## DESCRIPTION OF THE TASK
Only the lines from the one containing "Uncategorized (149, 1560)" through the last line of the data are to be written out, exactly and in full.

____________________

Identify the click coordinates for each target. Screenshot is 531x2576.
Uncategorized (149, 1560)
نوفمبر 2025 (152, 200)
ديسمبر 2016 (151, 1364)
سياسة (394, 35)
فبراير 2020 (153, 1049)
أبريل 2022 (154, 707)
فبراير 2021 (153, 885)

____________________

## ANSWER BELOW
Uncategorized (149, 1560)
نوفمبر 2025 (152, 200)
ديسمبر 2016 (151, 1364)
سياسة (394, 35)
فبراير 2020 (153, 1049)
أبريل 2022 (154, 707)
فبراير 2021 (153, 885)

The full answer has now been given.